• Assigned task:
Some entries follow. Reproduce exactly the lines starting at the one with "This screenshot has height=539, width=764." and stopping after the one with "Instruction: Click the".

• Information supplied:
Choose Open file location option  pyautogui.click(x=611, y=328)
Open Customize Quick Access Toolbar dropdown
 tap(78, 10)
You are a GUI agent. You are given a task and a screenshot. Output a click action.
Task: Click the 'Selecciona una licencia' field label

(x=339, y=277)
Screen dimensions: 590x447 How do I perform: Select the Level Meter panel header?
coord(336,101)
==
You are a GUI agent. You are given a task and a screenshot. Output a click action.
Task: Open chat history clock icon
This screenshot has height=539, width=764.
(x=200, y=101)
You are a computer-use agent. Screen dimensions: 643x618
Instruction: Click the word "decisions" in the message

• Your solution:
This screenshot has height=539, width=764.
(x=200, y=101)
You are a computer-use agent. Screen dimensions: 643x618
Instruction: Click the word "decisions" in the message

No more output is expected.